Péter Pallai’s Collection is Now Available for Research in the Blinken OSA Archives

Author(s): 
Zsófia Schmidt, Örs Lehel Tari

The documents donated to Blinken OSA Archives by a former colleague of the BBC Hungarian Services have been processed and the finding aids are now available in our catalog.

The documents were created and collected by the donor who worked as an editor and researcher in the 1980s. As a university student, Péter Pallai took part in the 1956 Hungarian revolution, and shortly afterwards he fled to London, where he became a correspondent for the Hungarian Program of the BBC, and worked there for nearly four decades. Pallai collected his own and his colleagues' notes and transcripts, especially the ones related to the post WWII period and to the events of the 1956 revolution. This donation consists of four series, of which two contain background materials and transcripts for BBC radio programs and a chronologically arranged collection of British press clippings as well as interviews made with politicians and diplomats. The last two series includes diplomatic messages of the British Foreign Office and the US Department of State related to Hungary.

The first series entitled Interviews and Research Documentation on Soviet Influence, the Emergence of the One-Party System and the Events Preceding the Uprising in 1956 in Hungary mainly consists of interviews made with politicians of the Social Democratic Party, the Smallholders Party, as well as the Hungarian Worker’s Party on the political events from the interwar period to the Hungarian revolution and its aftermath. Pallai`s main research topics were the communist takeover in Hungary, the emerging Soviet influence and the events leading to the uprising in 1956. With co-author Mátyás Sárközi, Pallai published two books on these topics in 2006 and 2008: On the Wavelength of Freedom - The Story of the 1956 Revolution Told by the BBC and From Some Democracy to People's Democracy (1945-1948) [available only in Hungarian].

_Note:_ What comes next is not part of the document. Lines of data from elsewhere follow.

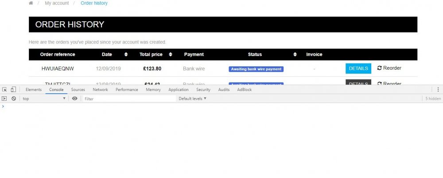Open the Elements tab

click(x=34, y=89)
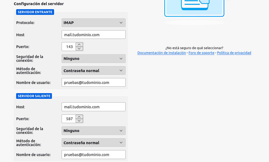The width and height of the screenshot is (269, 162).
Task: Decrease the outgoing port 587 value
Action: pos(79,121)
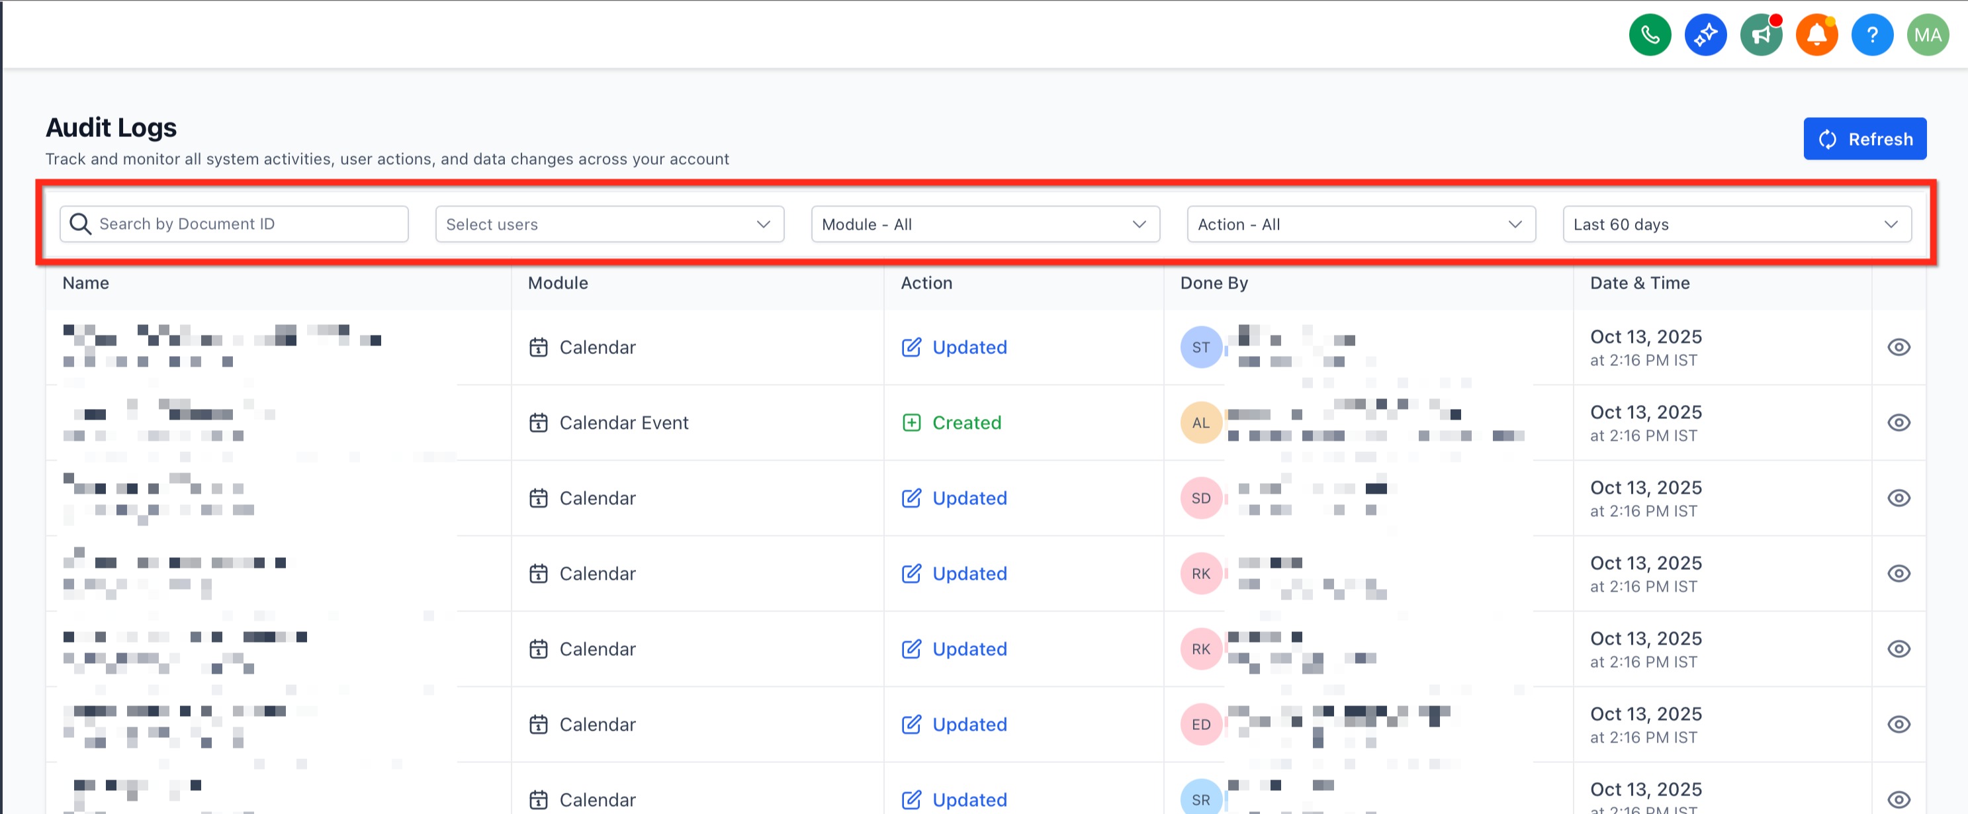
Task: Click the Date & Time column header
Action: 1639,283
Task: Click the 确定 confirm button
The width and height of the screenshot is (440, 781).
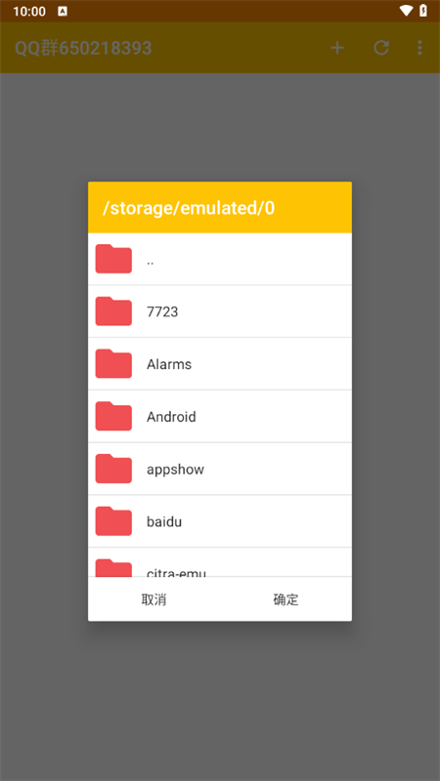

The archival series entitled Documents on the Situation of Hungary during the Second World War and After from the BBC Written Archives and British Press Publications contains background materials and transcripts of BBC programs, among others, the daily Press Review. This series contains both English and Hungarian transcripts, reports, drafts and other background materials for broadcasts of the BBC Hungarian Service as well as a chronological collection of articles from the British press and reports about Hungarian politics. A part of the material focuses on broadcasts about the 1956 events. The collection includes two transcripts of the BBC‘s European Service Broadcast programs in June 1957, focusing on the U.N. Special Committee's Resolution on Hungary. The series also contains two short interviews made in 1982 with members of the Polish underground movement, Adolf Pilch and Mieczysław Mlotek.

[Guidelines for Everyday Life in Great Britain: This document was created in late 1956 and was distributed by the Women`s Voluntary Service for Civil Defense on behalf of the Hungarian Relief Committee. The item can be found in the second series of the collection. The leaflet carefully explains how to behave on the streets of London, how public transportation works and it introduces readers to everyday customs, cuisine and other details.]

The second half of the collection encompasses declassified materials created by the British Foreign Office and the US State Department. Most of these rather informally worded diplomatic messages were classified for 30 years prior to being acquired by the donor.

The series Correspondence of the British Foreign Office on Eastern Europe between 1938 and 1956 contains three boxes of British diplomatic correspondence, created between 1938 and 1956 exchanged between the Foreign Office and different offices in Budapest, Belgrade and Istanbul, among others. These messages focus on the Hungarian events, but in some cases they provide insight into the background of the political events in the broader context of Eastern Europe. This part of the collection consists of mainly telegraphs and diplomatic reports dissecting the Hungarian wartime situation and the revolution. In addition, there are documents created by the Special Operation Executive`s office which operated during the Second World War to support sabotage and subversion and assist resistance groups in enemy occupied territory. As indicated by the original reference code ’HS4‘, these materials are related to the Eastern European wartime operations of the office. A dissertation on British Foreign Office Attitudes toward the Soviet Union in 1945 by Michael Burd is placed at the end of the series.

[Telegram from the series entitled Correspondence of the British Foreign Office on Eastern Europe between 1938 and 1966. The document was created on February 21, 1944]

The last series entitled Correspondence of the US Department of State in 1946-1947 comprises some communication of the US Department of State during 1946-1947. The series focuses on three topics: the relations between Hungary, the Soviet Union and the Allied Control Commission; the visit of the Hungarian delegation led by Prime Minister Ferenc Nagy to the United States; the first Three-Year Economic Plan of Hungary.

The collection is available for research in the Reading Room of the Blinken OSA Archives.

In 2019 March OSA has launched an online curated collection on the year of regime change in Hungary. Among other newly acquired audio-visual materials, radio programs created by Péter Pallai also can be found.